Morris, the infectious diseases specialist at the University of Toronto, developed a daily habit of tweeting: “Looking forward to Ontario’s government announcing a plan today to prevent further unnecessary death and illness from COVID as cases rise exponentially.”
In an interview this week, Morris, also a member of Ontario’s COVID science table, said he’d hoped the provincial government would take notice.
“There was a part of me that was hoping that at some point in time the light bulb would turn on and they would recognize that there were still many things that they could and should do to attenuate the third wave,” he said.
Second stay-at-home order
Stronger province-wide action would not come until April 1, and it wouldn’t go far enough.
That morning, the latest modelling presented by Brown indicated that flattening the curve would require a new stay-at-home order.
“Under all the scenarios, cases grow for a little while. However, in both the two-week and four-week stay-at-home order, they start to break and come down,” Brown said.
The government didn’t take that advice. Hours later, it instead announced what it called an emergency brake shutdown across Ontario, which permitted non-essential retail to remain open.
The move was immediately condemned by many health-care workers as an inadequate half-measure. A video would emerge of a packed Toronto shopping centre over the Easter weekend.
“A lot of people were going into the malls and doing their little wander around and coming out with no bags. So that tells me they were just out for an evening or daily jaunt. You can’t do that,” an angry Ford said during a news conference on April 6, referring to shoppers who were at businesses the province had allowed to stay open.
The next day, April 7, careening case counts and hospitalizations forced the province to harden measures again. It announced the stay-at-home order Brown had recommended nearly a week prior.
In a statement to CBC News, the Ford government defended its response to the third wave, asserting it has acted quickly and decisively throughout.
But Dr. Naheed Dosani, a Toronto palliative care physician, says the province’s delayed action on tougher measures allowed the crisis to deepen.
“We probably could have avoided this catastrophe,” he said. “This really should not have happened.”
‘What’s done is done’
Ontario now faces an unprecedented health emergency. Hospitals, intensive care units and health-care workers are all under unrelenting strain.

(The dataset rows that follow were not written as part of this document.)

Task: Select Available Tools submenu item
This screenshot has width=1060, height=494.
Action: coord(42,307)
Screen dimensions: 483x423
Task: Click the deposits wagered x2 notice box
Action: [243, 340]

The latest modelling from the science table shows even darker days ahead. Ontario could see up to 10,000 cases per day by the end of May. A record number of Ontarians are currently in hospital, and ICU figures could top 1,000 patients by the end of the month.
“I have not heard such fear from physicians who are usually stalwart, who soldier on no matter what,” said Dr. Nadia Alam, a family physician and anesthetist who works on COVID-19 ICU wards.
“I’m afraid of the choices we’re going to be forced to make.”
Those choices may include deciding who lives and who dies as hospital capacity runs out.
“We need the government to do better. There is no doubt about that,” Alam said.
Doing better, many health experts argue, includes providing paid sick leave to essential workers, many of them from communities of colour, as they are among those bearing the brunt of the pandemic.
Ford has accused those demanding paid sick leave from the province of playing politics, pointing out the federal government’s Canada recovery sickness benefit (CRSB) is available.
The CRSB requires an employee to miss at least half a week of work and they can only apply for the benefit the week after they’ve been off sick.
Advocates say it’s no replacement for guaranteed paid sick leave for someone who may not be able to afford to stay home when ill.
“What’s done is done,” said Dr. Dosani. “Now, it would be really great if we just focused on the evidence, the lessons learned and take the necessary steps to support people.”
Medical experts say concern over the lack of paid sick leave is another crucial warning going unheeded by the Ford government — and that inaction will only prolong the province’s suffering.